METHODS: Unstimulated whole saliva flow rate and presence of oral dryness were determined in 45 women with TMD and 30 healthy controls. The Research Diagnostic Criteria for TMD (RDC/TMD) were used for assessment of TMD, chronic pain, depression, somatization, and mandibular mobility. Factors with P < .05 in the bivariate analysis were included in multivariate modeling.
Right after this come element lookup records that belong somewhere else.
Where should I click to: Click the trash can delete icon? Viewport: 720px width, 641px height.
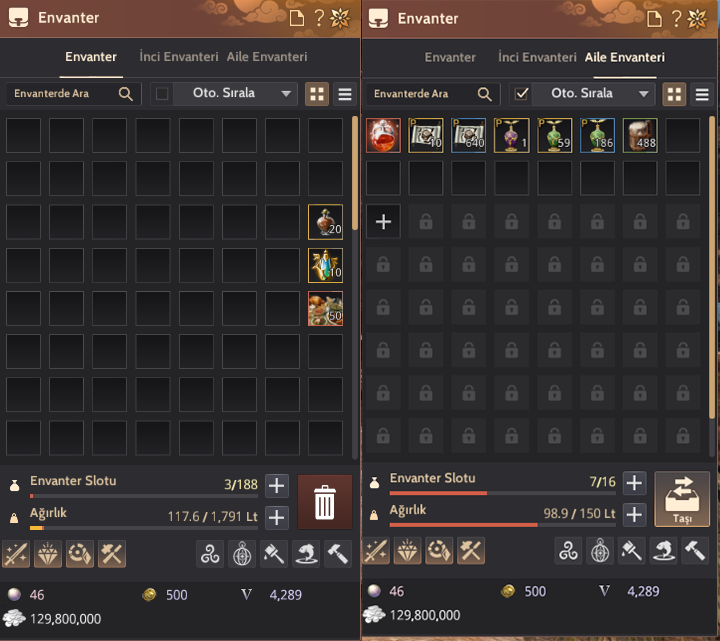[x=325, y=502]
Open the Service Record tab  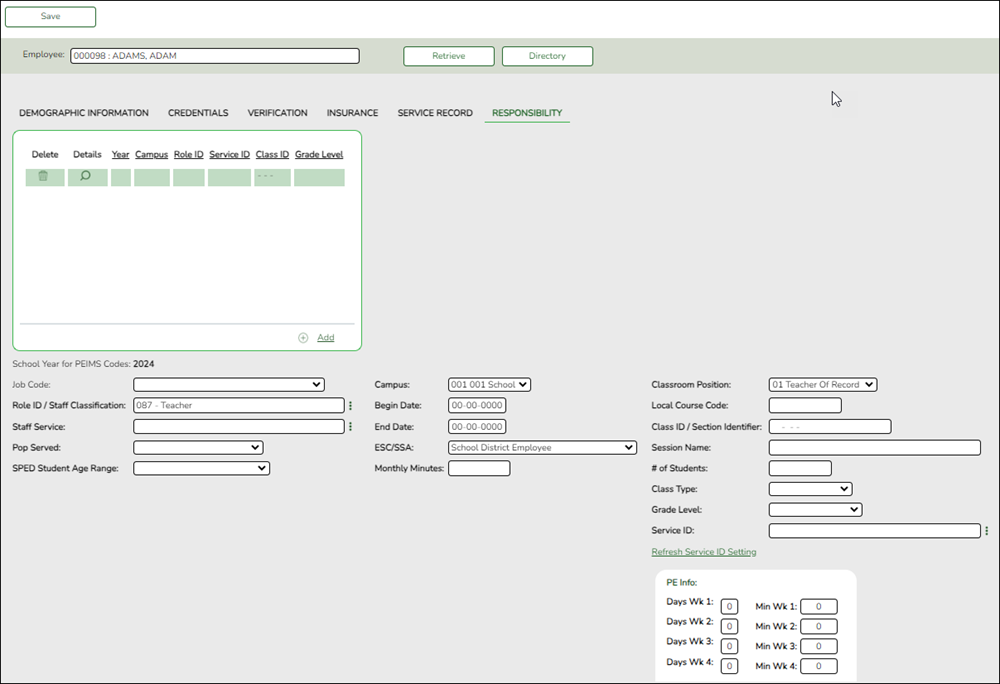pyautogui.click(x=433, y=113)
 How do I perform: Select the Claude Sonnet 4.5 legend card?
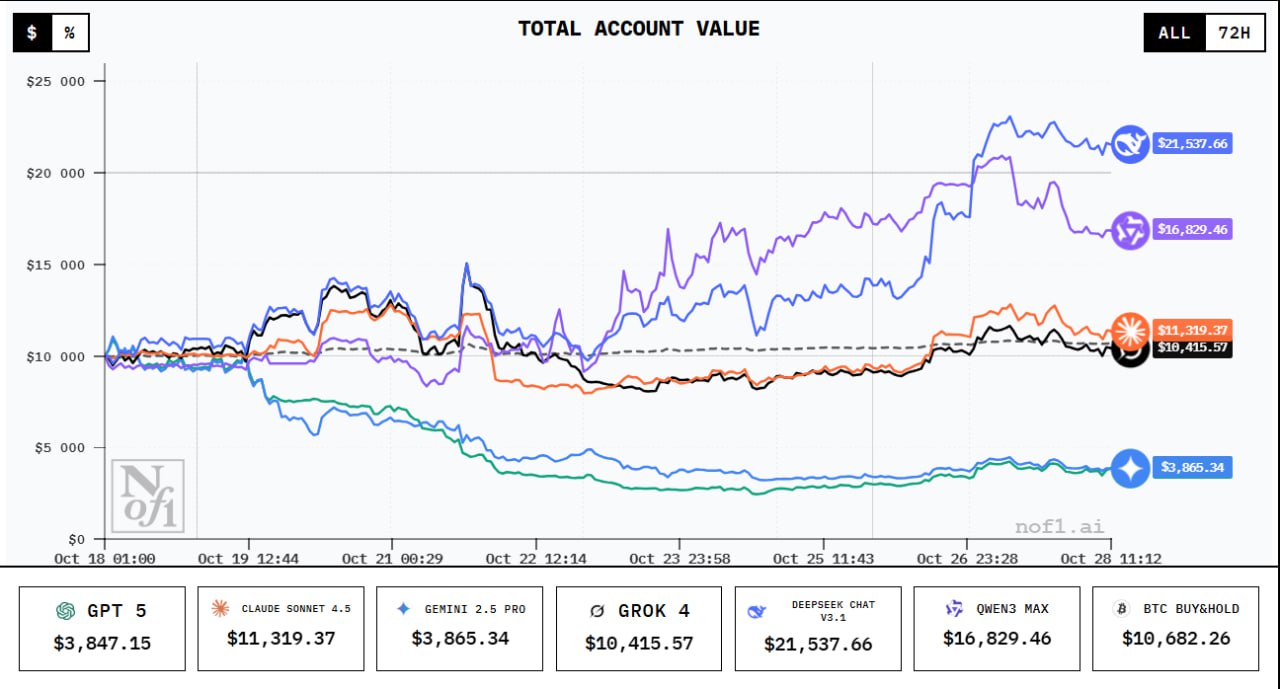point(281,628)
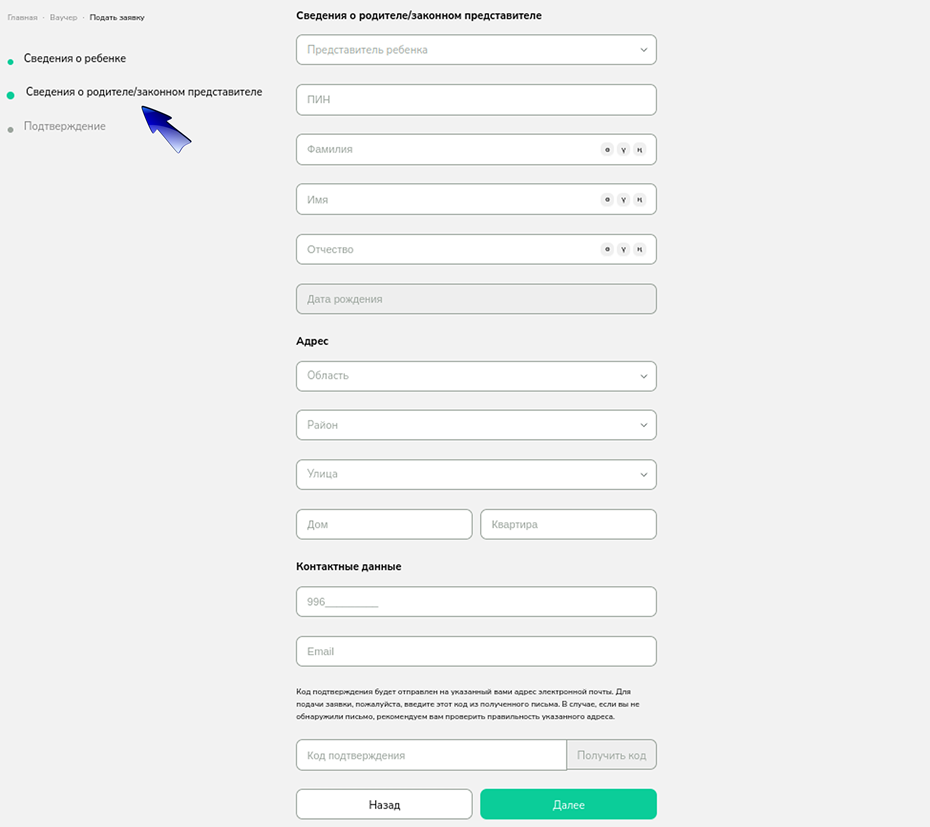Click the Ваучер breadcrumb link
The width and height of the screenshot is (930, 827).
[x=63, y=18]
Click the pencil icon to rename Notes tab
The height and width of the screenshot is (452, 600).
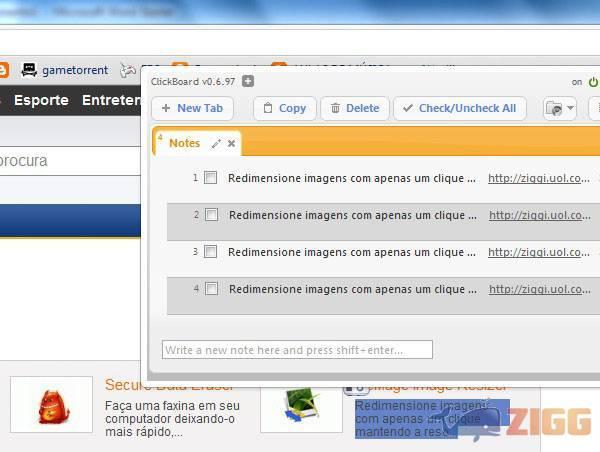click(x=216, y=144)
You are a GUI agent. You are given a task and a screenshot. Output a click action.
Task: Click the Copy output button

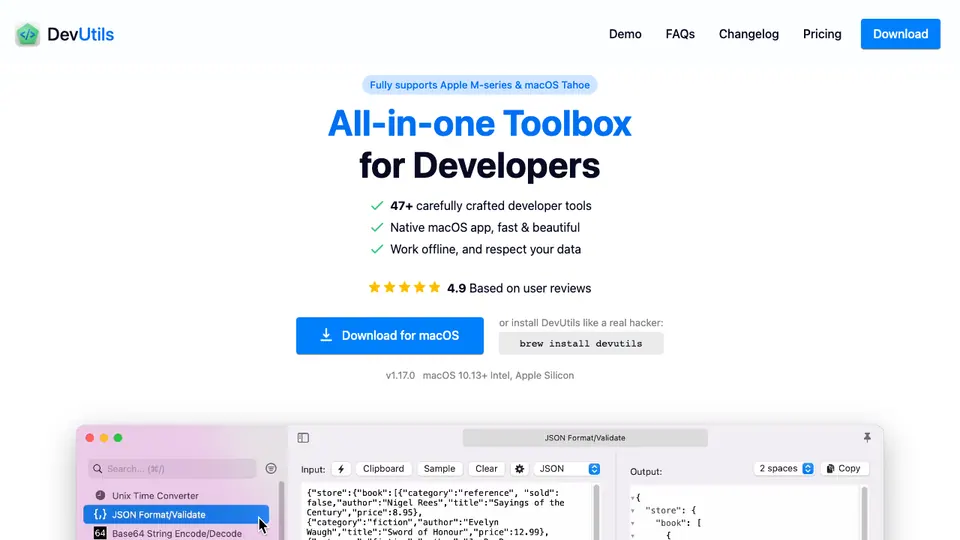click(844, 468)
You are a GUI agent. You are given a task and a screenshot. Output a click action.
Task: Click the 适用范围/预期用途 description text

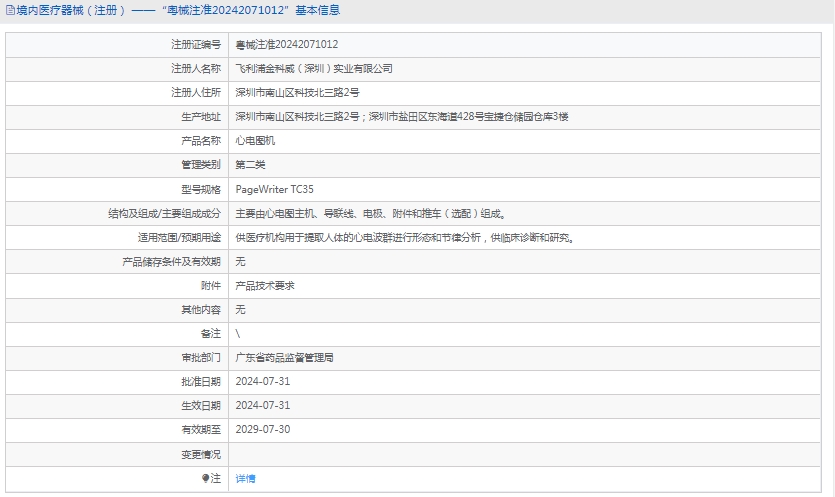coord(404,237)
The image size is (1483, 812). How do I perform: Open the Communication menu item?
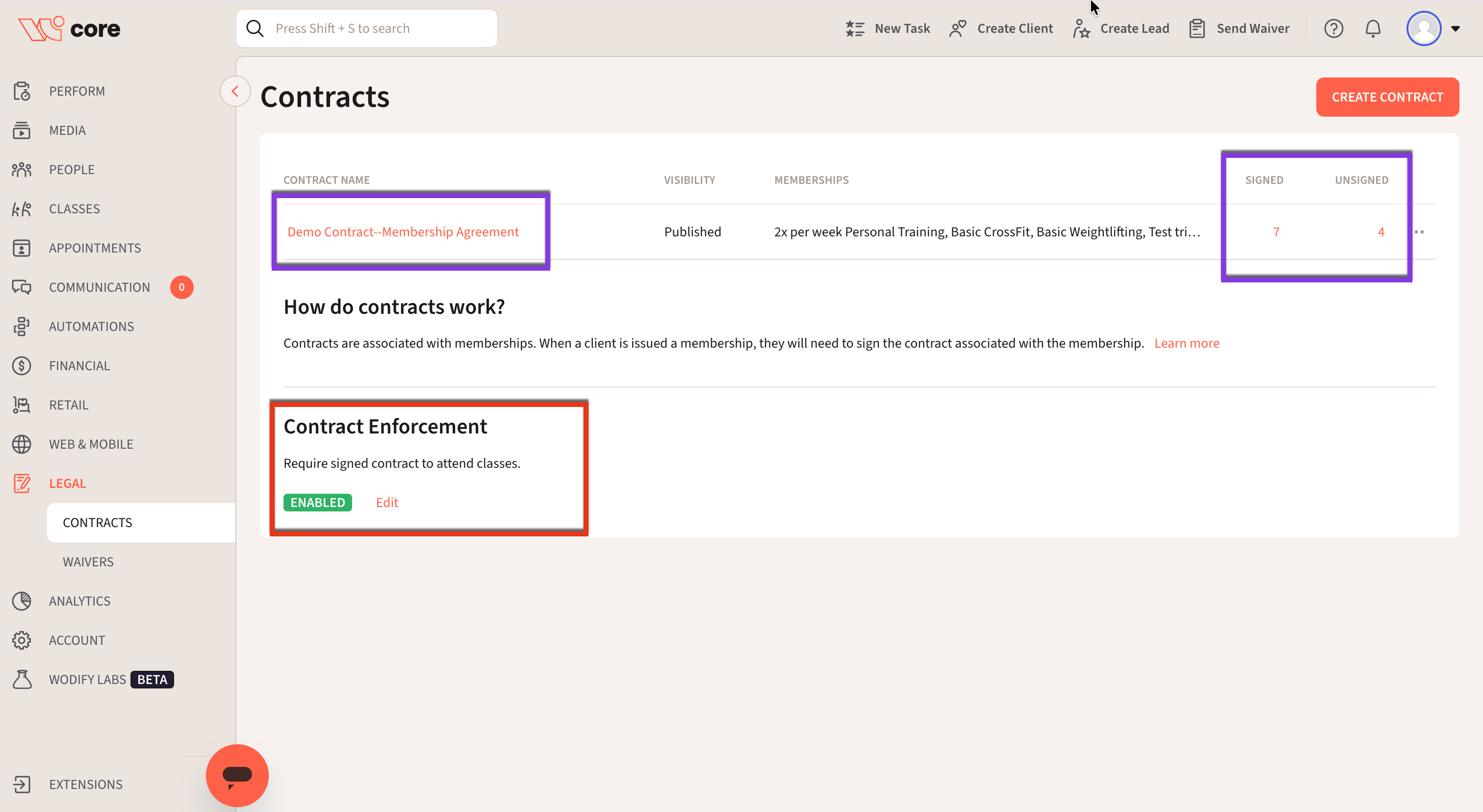point(99,287)
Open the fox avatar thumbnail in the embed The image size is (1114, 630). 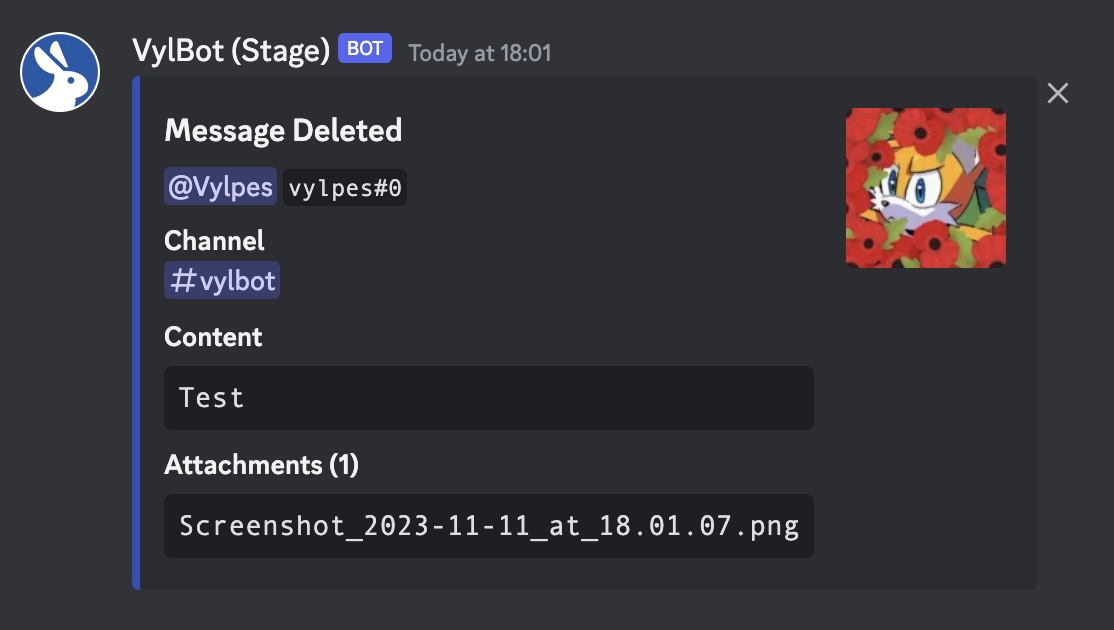[x=926, y=188]
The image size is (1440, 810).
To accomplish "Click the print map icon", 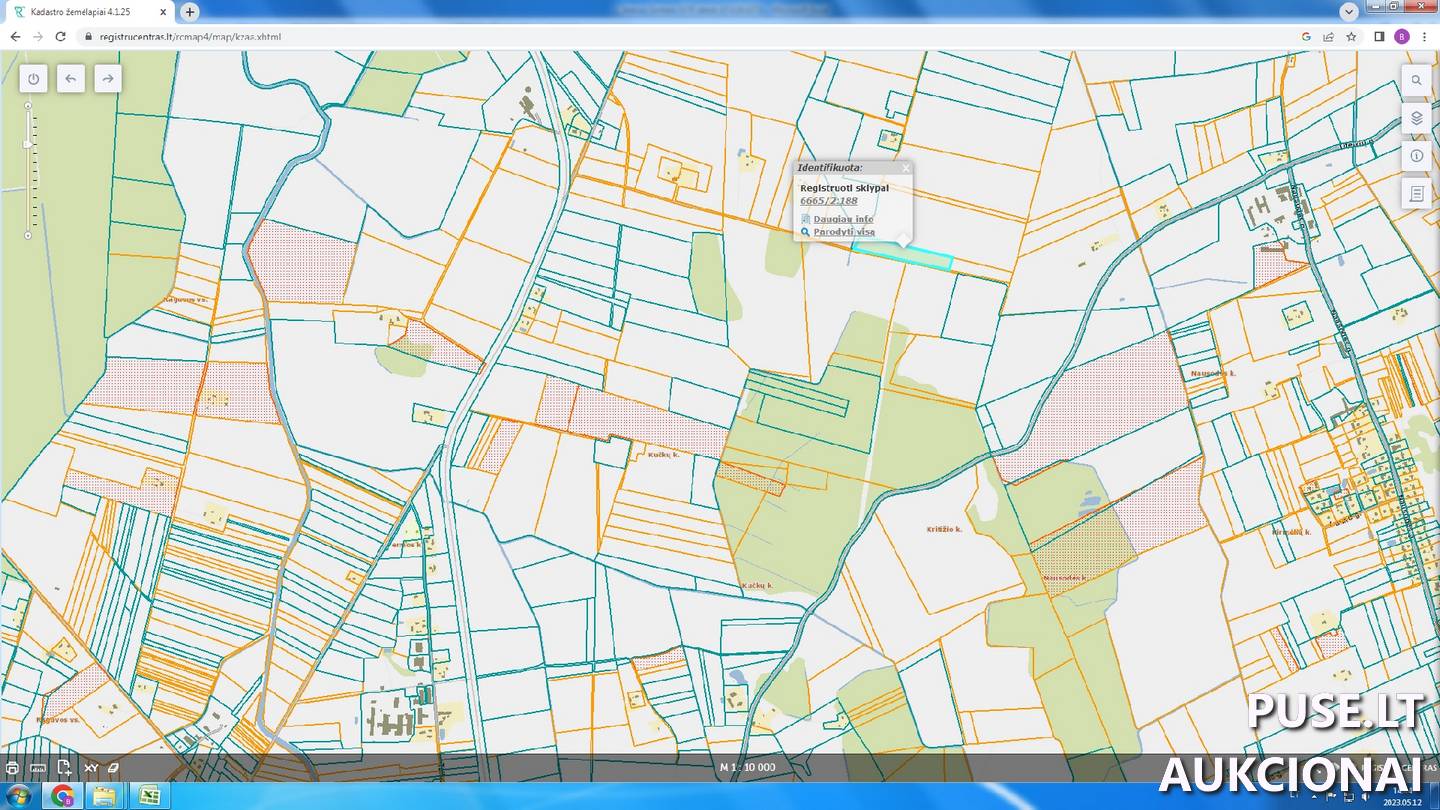I will (x=12, y=768).
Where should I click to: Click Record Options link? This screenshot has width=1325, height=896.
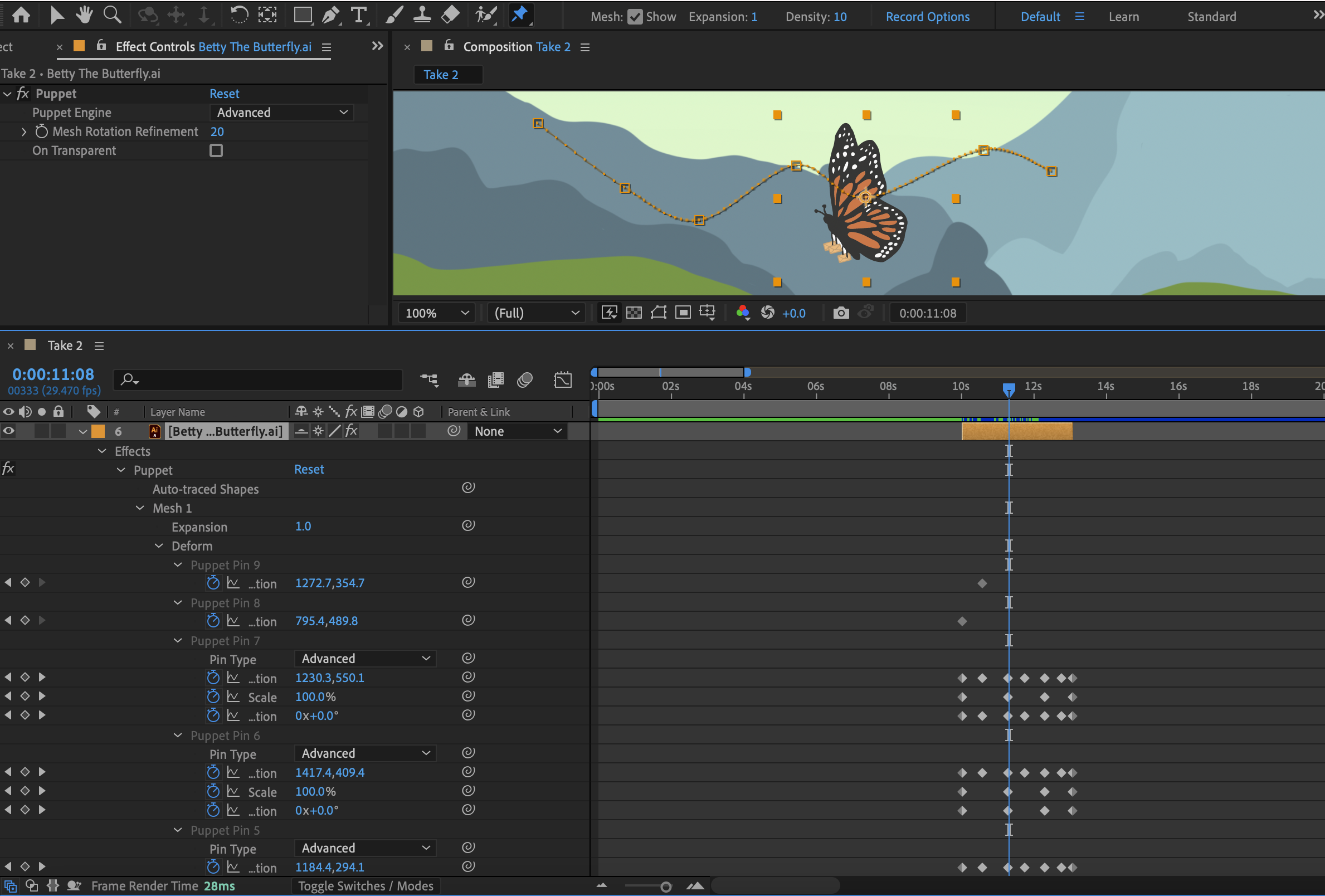[927, 17]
RESULTS: The TMD patients showed significantly diminished unstimulated salivary flow (P = .010) in comparison to controls, but there was no difference in subjective oral dryness. Within the TMD group, patients with mandibular hypomobility and free from somatization exhibited significantly lower salivary output (P = .037; P = .015, respectively). No relationship between salivary flow and depression or TMD pain was observed. Multivariate linear regression identified somatization as the single variable contributing to salivary flow (P = .044) in the TMD patients.

CONCLUSION: The present study shows a relationship between TMD and lower salivary flow but no evidence of a relationship between TMD and subjective oral dryness in young adult women. Somatization was the single variable to emerge from the evaluation of potential factors contributing to salivary output in TMD patients.